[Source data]
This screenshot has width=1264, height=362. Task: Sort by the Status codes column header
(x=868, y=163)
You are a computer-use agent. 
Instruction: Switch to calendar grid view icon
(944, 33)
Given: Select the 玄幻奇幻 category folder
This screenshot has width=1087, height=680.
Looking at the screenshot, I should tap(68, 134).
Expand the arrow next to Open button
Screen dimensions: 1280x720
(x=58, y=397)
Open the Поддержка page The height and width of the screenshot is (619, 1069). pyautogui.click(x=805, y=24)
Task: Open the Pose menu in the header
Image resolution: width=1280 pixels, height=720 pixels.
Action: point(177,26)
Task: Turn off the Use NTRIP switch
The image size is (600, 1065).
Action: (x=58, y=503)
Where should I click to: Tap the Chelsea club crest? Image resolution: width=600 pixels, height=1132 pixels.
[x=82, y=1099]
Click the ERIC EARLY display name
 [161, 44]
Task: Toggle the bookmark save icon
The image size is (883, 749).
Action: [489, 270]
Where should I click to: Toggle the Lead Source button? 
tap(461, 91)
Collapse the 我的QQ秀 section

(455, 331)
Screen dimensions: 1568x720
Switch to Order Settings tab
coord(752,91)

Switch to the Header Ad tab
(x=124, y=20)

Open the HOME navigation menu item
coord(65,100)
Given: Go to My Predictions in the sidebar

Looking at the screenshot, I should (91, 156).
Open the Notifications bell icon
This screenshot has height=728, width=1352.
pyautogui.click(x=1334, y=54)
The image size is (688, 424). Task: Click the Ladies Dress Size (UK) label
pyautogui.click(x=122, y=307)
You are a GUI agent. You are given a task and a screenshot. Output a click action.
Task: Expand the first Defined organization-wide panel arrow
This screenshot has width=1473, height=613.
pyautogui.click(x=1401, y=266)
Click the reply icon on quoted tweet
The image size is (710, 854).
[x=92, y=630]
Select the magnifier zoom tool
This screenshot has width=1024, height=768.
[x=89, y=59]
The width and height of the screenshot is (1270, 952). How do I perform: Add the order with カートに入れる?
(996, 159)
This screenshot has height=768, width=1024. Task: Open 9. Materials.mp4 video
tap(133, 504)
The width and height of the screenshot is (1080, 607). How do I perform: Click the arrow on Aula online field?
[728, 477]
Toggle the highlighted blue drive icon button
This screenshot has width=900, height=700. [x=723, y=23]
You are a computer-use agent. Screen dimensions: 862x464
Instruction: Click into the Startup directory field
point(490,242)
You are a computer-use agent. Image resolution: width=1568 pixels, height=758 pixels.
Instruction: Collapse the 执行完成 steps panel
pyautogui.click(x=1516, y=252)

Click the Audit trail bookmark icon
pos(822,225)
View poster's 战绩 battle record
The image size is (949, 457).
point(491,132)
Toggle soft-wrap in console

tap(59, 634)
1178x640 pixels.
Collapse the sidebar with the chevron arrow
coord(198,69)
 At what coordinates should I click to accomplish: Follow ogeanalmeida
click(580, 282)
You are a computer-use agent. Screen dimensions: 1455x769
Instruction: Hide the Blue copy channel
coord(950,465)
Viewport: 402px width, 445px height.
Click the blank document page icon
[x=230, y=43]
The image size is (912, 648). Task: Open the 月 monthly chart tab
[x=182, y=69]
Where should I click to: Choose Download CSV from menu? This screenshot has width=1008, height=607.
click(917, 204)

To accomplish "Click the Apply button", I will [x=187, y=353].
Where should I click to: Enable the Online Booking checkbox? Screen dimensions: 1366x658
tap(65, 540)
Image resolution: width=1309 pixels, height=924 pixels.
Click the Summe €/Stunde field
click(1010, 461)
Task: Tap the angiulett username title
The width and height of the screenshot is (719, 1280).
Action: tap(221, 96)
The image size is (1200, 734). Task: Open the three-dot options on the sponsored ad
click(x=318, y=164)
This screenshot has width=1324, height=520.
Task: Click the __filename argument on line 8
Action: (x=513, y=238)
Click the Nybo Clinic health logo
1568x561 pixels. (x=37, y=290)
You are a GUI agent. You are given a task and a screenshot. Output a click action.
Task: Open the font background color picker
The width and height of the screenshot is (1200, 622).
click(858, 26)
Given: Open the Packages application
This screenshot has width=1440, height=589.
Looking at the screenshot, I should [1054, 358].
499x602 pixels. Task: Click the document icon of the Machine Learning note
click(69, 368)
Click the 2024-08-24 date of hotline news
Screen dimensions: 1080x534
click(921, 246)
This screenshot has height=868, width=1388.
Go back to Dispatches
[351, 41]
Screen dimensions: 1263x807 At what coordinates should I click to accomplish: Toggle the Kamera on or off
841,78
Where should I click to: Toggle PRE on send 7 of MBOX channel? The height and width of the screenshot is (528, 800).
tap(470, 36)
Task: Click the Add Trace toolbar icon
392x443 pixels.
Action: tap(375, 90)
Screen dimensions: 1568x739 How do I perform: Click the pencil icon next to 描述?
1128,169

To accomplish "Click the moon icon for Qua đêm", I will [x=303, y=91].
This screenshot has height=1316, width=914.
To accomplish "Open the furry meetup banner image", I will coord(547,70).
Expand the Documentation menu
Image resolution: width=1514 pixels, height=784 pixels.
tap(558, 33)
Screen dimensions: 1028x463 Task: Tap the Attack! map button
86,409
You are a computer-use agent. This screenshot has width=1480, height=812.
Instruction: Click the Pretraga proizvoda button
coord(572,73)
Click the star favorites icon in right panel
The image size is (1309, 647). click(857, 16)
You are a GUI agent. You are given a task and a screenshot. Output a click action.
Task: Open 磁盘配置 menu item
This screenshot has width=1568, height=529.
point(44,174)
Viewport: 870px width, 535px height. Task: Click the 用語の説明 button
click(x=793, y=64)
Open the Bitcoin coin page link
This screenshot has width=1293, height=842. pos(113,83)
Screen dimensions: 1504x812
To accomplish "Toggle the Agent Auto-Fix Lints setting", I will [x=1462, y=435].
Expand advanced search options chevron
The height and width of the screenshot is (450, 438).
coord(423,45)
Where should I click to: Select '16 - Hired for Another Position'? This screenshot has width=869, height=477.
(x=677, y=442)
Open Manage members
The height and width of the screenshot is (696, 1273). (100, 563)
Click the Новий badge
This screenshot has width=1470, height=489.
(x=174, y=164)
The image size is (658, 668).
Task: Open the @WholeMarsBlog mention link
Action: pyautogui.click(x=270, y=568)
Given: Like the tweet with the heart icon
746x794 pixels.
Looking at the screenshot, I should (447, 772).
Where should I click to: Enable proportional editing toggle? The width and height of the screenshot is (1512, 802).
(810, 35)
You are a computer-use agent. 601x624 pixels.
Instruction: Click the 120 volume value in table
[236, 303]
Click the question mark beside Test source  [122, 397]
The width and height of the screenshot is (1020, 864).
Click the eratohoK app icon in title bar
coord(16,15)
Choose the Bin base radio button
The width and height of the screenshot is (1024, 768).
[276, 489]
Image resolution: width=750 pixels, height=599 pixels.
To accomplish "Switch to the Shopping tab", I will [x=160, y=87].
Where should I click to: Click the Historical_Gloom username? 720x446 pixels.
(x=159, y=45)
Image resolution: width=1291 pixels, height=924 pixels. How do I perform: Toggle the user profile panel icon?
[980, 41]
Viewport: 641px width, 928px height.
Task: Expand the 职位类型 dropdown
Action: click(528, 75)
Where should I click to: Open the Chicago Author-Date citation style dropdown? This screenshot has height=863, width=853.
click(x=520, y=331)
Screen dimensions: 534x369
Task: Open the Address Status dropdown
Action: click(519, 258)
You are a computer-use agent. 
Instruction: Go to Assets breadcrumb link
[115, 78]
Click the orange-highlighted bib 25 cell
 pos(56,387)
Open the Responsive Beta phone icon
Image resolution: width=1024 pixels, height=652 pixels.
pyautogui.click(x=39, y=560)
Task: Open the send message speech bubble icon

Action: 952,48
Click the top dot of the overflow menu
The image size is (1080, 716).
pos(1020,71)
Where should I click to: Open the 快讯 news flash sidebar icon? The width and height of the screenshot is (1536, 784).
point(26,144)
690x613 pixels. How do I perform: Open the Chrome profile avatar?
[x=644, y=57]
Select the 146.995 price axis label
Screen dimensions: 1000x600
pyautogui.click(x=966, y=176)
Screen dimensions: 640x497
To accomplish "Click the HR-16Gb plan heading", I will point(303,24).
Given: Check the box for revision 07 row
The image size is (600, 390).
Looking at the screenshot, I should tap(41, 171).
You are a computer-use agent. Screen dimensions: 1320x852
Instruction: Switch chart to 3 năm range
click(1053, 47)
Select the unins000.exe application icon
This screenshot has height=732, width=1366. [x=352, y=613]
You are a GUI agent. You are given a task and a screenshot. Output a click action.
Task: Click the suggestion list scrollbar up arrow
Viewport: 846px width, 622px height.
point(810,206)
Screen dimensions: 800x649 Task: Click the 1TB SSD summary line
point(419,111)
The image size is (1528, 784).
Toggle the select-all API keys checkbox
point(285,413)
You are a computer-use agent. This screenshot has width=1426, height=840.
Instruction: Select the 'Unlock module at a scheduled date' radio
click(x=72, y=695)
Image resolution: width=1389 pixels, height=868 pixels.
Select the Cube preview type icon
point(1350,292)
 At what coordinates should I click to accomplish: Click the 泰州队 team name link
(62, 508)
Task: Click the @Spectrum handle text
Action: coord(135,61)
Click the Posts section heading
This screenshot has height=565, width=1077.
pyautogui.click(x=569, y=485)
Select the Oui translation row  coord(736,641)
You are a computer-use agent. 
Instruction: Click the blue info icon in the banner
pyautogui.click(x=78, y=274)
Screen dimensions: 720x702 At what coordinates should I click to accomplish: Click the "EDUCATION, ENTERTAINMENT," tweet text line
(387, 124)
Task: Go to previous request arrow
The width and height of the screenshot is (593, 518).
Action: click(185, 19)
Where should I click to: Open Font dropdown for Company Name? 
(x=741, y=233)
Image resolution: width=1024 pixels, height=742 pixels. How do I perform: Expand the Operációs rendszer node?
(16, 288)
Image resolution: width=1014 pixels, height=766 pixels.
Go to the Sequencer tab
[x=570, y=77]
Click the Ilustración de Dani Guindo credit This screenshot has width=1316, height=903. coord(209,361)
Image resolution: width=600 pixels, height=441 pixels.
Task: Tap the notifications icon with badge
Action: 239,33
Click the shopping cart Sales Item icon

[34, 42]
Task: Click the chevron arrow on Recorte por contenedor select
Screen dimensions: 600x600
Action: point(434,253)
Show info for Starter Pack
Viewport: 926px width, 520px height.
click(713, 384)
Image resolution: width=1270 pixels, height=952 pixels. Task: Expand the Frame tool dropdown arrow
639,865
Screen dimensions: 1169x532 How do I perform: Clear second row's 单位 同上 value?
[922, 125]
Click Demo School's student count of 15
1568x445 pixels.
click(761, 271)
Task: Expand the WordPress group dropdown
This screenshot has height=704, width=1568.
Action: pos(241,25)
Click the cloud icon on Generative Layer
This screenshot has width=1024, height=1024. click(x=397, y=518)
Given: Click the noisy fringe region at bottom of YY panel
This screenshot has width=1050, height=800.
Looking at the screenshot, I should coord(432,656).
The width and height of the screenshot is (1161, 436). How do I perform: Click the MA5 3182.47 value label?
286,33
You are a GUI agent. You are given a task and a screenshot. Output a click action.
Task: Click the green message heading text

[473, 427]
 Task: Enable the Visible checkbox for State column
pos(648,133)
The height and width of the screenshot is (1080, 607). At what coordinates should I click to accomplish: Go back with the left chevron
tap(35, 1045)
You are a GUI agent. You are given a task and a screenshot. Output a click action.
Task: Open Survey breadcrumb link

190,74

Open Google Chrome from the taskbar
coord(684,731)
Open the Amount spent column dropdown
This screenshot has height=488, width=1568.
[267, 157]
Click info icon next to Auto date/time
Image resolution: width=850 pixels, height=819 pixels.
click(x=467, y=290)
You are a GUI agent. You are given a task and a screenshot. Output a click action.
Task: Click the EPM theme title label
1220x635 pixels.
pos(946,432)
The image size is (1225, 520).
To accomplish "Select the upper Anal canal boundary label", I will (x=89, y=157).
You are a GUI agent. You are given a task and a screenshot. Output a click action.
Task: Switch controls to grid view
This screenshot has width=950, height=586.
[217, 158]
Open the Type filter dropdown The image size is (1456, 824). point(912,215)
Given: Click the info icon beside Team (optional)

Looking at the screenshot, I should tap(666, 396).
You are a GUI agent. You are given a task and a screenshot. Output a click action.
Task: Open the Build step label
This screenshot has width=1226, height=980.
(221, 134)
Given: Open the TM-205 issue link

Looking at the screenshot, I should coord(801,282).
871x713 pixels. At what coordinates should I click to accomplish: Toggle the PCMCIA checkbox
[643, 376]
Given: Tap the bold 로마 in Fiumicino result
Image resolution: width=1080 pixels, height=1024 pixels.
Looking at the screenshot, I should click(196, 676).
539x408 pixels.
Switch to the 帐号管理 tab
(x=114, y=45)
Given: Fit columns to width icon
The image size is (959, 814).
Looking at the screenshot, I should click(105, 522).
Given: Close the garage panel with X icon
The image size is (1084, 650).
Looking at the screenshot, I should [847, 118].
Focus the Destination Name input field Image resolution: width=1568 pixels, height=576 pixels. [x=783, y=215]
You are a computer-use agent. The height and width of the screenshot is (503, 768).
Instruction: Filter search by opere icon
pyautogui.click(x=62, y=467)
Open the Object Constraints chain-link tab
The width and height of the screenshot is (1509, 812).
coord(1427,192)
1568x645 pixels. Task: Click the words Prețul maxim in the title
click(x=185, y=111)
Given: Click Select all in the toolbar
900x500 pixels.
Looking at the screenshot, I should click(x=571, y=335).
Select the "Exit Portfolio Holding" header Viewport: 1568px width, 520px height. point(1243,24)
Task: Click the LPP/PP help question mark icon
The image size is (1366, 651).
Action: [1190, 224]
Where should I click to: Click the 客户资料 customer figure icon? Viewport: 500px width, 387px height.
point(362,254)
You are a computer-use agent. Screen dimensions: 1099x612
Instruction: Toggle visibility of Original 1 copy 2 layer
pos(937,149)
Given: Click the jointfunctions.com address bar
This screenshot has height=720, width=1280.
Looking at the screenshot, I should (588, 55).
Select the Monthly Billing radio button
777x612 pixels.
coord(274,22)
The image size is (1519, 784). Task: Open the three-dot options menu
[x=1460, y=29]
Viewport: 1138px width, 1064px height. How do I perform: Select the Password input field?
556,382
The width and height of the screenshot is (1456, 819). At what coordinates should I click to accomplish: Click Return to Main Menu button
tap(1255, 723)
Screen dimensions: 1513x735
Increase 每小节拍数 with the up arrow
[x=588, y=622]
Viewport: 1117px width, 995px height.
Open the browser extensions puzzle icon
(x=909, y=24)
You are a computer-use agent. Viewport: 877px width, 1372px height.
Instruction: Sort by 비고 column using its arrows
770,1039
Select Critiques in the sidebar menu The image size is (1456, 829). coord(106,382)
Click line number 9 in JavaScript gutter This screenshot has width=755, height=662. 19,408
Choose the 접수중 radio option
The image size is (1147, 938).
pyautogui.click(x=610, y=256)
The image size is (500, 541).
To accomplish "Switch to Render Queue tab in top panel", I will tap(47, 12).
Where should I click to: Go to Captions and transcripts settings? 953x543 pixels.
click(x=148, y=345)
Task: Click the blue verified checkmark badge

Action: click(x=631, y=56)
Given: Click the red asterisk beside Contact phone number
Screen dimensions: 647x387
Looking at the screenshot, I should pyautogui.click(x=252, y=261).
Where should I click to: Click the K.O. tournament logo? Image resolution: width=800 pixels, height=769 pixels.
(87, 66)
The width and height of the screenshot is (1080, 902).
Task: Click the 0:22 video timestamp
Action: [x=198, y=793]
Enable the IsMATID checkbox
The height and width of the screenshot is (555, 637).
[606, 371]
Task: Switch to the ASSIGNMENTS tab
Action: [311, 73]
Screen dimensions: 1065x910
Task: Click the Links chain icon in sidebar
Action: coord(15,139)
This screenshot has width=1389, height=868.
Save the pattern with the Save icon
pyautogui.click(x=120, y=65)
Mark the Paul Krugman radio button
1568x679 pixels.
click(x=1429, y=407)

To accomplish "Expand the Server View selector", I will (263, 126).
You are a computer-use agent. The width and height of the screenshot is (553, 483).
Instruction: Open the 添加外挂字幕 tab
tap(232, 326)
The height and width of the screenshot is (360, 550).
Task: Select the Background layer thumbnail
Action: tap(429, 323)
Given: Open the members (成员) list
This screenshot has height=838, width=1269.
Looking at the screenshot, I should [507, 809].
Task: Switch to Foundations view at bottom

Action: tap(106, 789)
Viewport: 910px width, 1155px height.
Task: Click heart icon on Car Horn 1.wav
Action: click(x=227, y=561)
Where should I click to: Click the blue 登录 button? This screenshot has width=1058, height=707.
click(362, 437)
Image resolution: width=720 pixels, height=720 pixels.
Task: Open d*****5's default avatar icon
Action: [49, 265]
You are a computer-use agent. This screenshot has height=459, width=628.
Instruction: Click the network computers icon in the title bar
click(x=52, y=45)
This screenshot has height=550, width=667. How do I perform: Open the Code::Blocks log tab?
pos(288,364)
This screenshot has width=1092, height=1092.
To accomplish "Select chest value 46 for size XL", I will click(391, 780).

● **WORK TO COMPLETE**
Which lines of the records above hold the word "list"? Copy each of them.

● **EXERCISE SOLUTION**
Task: Click the suggestion list scrollbar up arrow
Given: Open the members (成员) list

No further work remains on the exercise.